• [TASK DIRECTIONS]:
Among the records that follow, find the line with "Instruction: Toggle the sigma statistics icon" and the line with "Select the XXS size row label". Set down those lines and all lines between them exactly, without adding anything.

[Stored data]

-.-.-

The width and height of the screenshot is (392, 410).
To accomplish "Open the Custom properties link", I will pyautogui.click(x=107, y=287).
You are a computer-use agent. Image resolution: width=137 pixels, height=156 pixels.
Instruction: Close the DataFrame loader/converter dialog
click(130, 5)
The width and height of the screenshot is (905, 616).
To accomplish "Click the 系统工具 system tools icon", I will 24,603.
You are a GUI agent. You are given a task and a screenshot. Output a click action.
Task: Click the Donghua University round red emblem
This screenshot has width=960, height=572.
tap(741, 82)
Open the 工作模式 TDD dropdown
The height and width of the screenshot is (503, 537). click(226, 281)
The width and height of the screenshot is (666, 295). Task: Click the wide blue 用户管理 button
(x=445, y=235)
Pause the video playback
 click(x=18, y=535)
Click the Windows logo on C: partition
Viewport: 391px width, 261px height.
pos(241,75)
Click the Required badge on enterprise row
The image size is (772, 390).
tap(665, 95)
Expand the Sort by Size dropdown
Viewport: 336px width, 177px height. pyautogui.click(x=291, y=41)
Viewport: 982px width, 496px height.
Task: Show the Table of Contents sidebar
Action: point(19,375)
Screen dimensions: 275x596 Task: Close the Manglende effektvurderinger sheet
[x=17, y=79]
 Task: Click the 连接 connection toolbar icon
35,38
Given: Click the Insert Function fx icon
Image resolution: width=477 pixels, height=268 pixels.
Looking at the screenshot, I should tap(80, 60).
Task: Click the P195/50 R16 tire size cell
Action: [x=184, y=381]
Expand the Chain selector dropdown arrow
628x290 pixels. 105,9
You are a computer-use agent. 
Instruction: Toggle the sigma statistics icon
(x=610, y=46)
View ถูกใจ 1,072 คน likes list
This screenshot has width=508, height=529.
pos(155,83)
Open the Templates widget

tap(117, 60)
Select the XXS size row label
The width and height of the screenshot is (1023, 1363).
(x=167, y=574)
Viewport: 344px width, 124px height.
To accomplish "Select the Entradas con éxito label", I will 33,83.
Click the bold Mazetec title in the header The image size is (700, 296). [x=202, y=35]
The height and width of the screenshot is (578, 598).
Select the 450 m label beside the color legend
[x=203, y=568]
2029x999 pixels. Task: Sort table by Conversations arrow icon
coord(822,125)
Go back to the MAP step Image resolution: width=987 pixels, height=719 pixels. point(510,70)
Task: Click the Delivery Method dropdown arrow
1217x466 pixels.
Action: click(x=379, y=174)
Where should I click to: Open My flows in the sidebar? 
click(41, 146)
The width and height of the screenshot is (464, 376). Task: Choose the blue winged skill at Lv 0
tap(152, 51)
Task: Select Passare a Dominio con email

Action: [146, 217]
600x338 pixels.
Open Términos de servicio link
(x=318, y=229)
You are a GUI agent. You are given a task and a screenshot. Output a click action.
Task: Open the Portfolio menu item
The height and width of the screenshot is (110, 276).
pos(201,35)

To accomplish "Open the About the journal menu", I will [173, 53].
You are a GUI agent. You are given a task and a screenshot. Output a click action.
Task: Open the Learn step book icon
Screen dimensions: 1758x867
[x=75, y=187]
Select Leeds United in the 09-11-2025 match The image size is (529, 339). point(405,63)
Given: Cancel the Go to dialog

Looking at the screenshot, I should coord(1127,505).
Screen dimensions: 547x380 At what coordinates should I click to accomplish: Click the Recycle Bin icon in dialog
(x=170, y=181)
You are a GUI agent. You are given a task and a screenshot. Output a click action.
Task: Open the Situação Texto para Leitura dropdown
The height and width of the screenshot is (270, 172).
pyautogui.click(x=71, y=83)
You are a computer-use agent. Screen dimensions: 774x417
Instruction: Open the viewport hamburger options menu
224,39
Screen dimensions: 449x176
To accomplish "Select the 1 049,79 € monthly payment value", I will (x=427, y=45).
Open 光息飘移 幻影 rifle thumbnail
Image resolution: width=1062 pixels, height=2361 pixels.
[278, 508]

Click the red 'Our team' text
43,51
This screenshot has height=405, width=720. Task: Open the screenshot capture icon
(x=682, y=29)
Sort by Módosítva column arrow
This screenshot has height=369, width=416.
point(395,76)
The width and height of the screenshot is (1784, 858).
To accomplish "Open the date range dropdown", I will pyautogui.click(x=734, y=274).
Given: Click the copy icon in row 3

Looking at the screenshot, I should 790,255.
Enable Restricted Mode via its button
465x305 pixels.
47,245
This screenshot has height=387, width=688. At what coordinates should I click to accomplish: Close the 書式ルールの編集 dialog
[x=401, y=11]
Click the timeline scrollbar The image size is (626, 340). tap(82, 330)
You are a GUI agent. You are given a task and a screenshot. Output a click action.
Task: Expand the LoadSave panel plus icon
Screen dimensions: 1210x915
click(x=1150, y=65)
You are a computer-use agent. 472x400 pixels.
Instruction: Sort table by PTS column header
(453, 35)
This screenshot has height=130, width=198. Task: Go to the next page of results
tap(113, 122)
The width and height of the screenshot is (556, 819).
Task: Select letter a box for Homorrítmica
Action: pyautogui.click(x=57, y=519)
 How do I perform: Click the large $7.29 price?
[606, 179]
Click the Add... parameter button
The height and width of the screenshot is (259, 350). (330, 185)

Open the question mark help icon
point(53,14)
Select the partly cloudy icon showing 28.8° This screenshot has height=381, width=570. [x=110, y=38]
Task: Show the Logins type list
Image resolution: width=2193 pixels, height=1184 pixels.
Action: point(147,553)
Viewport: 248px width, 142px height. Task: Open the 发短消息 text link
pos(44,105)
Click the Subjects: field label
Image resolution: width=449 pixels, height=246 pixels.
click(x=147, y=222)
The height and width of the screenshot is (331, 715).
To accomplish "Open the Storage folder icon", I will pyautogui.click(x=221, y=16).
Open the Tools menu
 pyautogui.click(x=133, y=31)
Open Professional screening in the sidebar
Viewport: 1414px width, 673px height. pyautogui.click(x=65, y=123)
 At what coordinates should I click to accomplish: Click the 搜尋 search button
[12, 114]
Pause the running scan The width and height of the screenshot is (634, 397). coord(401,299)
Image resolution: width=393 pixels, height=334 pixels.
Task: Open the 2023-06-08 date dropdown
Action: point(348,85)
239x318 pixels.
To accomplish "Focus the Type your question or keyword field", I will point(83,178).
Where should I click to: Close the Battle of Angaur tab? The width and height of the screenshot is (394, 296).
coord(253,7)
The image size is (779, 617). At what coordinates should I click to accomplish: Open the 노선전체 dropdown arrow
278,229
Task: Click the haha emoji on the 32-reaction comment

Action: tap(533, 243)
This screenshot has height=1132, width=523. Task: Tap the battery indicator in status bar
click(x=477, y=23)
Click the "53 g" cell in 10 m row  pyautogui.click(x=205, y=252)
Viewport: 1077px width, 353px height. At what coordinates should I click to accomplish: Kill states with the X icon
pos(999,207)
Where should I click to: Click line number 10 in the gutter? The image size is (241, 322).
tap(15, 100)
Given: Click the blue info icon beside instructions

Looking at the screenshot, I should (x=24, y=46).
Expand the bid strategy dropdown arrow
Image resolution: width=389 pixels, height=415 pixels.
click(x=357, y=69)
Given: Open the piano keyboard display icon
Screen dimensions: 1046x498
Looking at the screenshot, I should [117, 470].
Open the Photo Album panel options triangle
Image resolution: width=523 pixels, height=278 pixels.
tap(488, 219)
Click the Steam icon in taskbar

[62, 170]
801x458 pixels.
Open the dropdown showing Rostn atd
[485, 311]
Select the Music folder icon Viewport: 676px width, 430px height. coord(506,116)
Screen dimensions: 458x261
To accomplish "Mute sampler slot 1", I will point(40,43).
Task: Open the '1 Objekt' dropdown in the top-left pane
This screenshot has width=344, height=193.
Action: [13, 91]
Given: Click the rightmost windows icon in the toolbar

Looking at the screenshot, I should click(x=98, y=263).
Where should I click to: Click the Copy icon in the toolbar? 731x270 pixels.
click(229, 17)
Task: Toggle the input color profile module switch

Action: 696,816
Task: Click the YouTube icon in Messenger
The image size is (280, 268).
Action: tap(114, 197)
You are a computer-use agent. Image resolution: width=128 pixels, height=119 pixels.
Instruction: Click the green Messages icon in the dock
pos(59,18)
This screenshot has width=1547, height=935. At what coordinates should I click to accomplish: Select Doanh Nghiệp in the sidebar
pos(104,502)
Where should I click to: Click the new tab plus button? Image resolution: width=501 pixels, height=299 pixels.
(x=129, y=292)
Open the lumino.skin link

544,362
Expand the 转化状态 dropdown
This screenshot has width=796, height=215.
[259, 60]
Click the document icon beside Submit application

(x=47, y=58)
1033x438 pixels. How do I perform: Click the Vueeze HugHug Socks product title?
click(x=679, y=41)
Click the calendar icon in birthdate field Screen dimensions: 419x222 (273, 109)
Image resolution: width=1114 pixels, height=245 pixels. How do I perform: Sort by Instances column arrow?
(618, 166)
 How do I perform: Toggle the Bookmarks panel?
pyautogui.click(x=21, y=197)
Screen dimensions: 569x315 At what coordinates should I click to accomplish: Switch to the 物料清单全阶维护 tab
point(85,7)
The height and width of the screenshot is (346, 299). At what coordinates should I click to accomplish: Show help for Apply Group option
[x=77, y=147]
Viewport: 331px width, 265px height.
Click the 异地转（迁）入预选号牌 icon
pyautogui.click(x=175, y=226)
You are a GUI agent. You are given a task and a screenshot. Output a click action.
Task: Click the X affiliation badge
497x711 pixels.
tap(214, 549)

-.-.-

• [PROBLEM SOLUTION]:
Instruction: Toggle the sigma statistics icon
(x=610, y=46)
View ถูกใจ 1,072 คน likes list
This screenshot has width=508, height=529.
pos(155,83)
Open the Templates widget

tap(117, 60)
Select the XXS size row label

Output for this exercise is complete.